After a lazy paddle to a relatively barnacle-free islet, we hauled out the kayaks and floated on our backs like a couple of sea otters. As we dried on the sun-warmed rock, JD told me we needed to head back with the first of the ebb tide – when water starts to flow out of the lagoon, the rapids begin to reverse and the water is still high enough not to hit rocks on the way out.

But the sun was warm, the lagoon was quiet and we dozed. When we awoke, it was closer to the middle of the ebb. The rapids made us pay by shooting us over a tidal waterfall about half a metre high before spitting us into the anchorage. We emerged, spinning end to end, to the applause of a couple standing on the deck of their boat.
Next stop was West Redonda Island’s Roscoe Bay, where we motored slowly through the narrow entrance just before high tide, anxious about whether the boat would clear its shallow water. My job was to count down the numbers on the depth finder as JD navigated over a sandy bottom that looked like it was so close we could touch it.
We made it through with half a metre to spare. To celebrate, we got out the kayaks again and paddled to the far end of the bay to hike a trail around Black Lake. After days of swimming in the ocean, this small freshwater lake with its gently sloping rocky outcrops was a nice change.
While there were a couple of dozen fewer boats at Roscoe than at Squirrel Cove, it was a smaller anchorage and by day three it felt a bit crowded. We were both ready for some serious wilderness farther up the sound. First we had to stop at Refuge Cove for drinking water and groceries at its well-stocked, funky general store. The cove, tucked into the southern tip of West Redonda Island, is protected from prevailing winds and has a long history of sheltering tugs, fishing boats and recreational sailors. It was high season and we were lucky to get a spot on the small marina’s dock, where boats were packed in, bow to stern. But everyone was friendly and, despite our craving for solitude, we got into the vibe and enjoyed fish tacos at the waterside restaurant.
When we finally sailed into Pendrell Sound, which nearly cleaves East Redonda Island in two, we were grateful to get away from the madding crowd. While most boats head for the end of the sound, we were aiming for something JD calls “The Nook,” which snugly fits just one boat and offers a wonderfully private anchorage.

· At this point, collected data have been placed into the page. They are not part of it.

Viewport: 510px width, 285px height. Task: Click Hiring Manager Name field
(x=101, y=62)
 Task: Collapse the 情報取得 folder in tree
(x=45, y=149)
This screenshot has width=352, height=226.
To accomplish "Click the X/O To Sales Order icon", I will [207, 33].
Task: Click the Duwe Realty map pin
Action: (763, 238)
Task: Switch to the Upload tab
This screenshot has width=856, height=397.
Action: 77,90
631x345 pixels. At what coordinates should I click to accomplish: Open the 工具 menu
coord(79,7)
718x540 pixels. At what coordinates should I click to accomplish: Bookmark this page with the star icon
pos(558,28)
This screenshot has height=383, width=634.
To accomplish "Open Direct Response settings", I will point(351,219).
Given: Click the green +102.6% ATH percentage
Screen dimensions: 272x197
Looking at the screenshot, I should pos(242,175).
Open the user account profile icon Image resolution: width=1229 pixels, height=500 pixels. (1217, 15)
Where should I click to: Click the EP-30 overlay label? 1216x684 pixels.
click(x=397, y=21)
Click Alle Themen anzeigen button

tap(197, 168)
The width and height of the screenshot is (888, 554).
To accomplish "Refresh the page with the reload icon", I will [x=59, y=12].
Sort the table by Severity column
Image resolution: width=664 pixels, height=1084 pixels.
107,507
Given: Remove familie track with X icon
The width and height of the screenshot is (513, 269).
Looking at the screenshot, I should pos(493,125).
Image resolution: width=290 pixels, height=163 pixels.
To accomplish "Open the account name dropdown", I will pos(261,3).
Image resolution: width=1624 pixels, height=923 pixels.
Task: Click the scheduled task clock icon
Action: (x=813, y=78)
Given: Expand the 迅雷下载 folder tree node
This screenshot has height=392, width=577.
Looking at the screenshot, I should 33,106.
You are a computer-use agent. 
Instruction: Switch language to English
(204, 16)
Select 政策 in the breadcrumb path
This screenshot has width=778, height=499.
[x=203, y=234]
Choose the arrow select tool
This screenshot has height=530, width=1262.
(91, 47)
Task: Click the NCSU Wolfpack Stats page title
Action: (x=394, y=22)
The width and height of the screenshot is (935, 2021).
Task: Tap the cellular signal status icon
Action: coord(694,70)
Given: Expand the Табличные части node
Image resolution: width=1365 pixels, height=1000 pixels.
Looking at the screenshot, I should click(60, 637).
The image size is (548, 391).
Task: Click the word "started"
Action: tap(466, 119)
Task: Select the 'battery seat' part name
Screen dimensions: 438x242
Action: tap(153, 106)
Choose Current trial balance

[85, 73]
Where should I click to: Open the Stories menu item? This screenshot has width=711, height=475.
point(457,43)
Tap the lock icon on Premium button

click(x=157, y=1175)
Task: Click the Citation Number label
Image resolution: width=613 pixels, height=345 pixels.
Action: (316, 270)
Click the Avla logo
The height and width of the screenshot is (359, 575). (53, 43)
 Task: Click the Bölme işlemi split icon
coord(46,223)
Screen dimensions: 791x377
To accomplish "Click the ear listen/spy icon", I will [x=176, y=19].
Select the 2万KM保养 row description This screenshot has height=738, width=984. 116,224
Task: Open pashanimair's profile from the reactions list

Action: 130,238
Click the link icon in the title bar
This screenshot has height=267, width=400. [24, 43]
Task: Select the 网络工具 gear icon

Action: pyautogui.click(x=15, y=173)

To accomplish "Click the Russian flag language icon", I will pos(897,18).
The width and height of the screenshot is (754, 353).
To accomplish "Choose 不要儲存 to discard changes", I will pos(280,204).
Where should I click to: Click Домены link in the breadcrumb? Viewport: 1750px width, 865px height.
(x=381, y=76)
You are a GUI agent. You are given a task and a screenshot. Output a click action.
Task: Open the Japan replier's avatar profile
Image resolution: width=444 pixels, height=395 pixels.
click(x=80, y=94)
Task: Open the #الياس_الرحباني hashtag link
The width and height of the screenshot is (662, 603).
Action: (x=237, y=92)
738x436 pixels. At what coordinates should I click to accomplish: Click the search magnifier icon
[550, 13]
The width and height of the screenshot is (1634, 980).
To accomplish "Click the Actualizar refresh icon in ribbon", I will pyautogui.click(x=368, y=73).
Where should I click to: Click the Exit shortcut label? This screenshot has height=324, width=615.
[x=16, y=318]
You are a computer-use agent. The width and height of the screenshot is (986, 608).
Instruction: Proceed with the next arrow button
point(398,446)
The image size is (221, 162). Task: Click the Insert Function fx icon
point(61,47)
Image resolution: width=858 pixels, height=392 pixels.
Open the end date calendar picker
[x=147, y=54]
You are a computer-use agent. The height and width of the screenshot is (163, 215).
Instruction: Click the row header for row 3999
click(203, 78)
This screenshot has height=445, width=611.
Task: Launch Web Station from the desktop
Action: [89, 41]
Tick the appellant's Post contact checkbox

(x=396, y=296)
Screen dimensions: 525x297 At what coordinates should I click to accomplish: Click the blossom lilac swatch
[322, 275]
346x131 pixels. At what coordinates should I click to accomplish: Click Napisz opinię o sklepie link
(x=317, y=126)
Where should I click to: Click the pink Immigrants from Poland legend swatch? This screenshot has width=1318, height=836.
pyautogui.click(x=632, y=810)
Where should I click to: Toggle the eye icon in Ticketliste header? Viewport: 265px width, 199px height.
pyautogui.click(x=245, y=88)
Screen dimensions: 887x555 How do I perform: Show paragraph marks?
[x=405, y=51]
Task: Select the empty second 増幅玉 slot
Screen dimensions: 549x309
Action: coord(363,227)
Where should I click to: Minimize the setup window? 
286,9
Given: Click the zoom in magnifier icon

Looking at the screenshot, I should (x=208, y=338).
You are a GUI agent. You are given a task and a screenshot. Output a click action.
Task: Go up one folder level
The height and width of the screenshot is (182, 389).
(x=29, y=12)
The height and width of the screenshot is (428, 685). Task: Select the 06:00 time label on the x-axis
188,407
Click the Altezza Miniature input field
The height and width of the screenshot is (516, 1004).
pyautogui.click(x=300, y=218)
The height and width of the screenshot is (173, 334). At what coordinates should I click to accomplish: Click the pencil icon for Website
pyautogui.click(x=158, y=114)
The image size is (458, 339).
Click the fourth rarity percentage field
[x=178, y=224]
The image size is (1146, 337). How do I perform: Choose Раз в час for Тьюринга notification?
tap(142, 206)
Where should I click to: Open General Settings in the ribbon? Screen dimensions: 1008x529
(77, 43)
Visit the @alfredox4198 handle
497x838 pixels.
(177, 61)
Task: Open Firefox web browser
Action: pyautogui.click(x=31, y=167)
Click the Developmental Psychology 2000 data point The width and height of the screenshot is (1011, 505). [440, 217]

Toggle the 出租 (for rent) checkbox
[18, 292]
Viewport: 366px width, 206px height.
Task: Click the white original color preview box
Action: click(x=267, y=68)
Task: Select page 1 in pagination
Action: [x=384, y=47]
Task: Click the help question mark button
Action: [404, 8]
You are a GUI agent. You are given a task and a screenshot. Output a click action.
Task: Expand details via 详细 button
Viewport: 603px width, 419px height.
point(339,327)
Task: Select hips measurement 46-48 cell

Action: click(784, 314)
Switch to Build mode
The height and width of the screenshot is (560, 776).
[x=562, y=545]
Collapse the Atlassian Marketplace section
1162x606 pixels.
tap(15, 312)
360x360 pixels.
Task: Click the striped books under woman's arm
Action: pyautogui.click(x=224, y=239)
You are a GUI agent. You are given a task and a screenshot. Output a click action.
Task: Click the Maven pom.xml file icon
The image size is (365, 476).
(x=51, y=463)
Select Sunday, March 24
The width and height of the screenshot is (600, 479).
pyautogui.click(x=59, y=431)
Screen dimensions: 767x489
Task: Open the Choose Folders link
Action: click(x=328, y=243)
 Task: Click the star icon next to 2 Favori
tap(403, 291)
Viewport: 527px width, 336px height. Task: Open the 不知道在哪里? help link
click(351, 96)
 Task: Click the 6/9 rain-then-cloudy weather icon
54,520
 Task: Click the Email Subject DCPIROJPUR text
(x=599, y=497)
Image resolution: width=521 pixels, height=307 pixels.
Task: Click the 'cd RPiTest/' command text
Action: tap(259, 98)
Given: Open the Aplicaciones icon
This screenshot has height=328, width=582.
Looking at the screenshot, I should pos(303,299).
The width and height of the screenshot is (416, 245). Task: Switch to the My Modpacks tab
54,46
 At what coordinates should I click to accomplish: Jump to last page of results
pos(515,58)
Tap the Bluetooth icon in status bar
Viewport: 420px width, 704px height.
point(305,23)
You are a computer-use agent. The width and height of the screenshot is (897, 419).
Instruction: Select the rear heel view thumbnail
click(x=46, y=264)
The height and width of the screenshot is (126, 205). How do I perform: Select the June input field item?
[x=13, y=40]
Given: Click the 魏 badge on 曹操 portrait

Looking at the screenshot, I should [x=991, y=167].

This is where I learned to stern tie, kayaking to shore to knot a line around a sturdy tree. We were close to shore on three sides, so we did the same with starboard and port lines. If a wind picked up in the night, we’d be safe.
The Nook turned out to be home base for a curious mother and baby seal that bobbed just out of arm’s reach while we looked down from the deck, and hung back a tad farther when we swam. Our days were spent swimming, paddling and bathing in a nearby waterfall, icy cold and glowing green as the sun filtered through sheltering trees.
We ate dinner on the foredeck, watching the sheer granite peaks across the sound glow orange, then fuchsia, before darkening to black. There wasn’t a single artificial light and the starlit sky was mirrored in the ocean below.
We can’t predict how long JD’s eyes will let him sail, or if I will learn enough to bring us back here again. Still, that last night in The Nook, I couldn’t help but think about Peter Pan’s directions to Neverland: “Second star to the right, and straight on till morning.”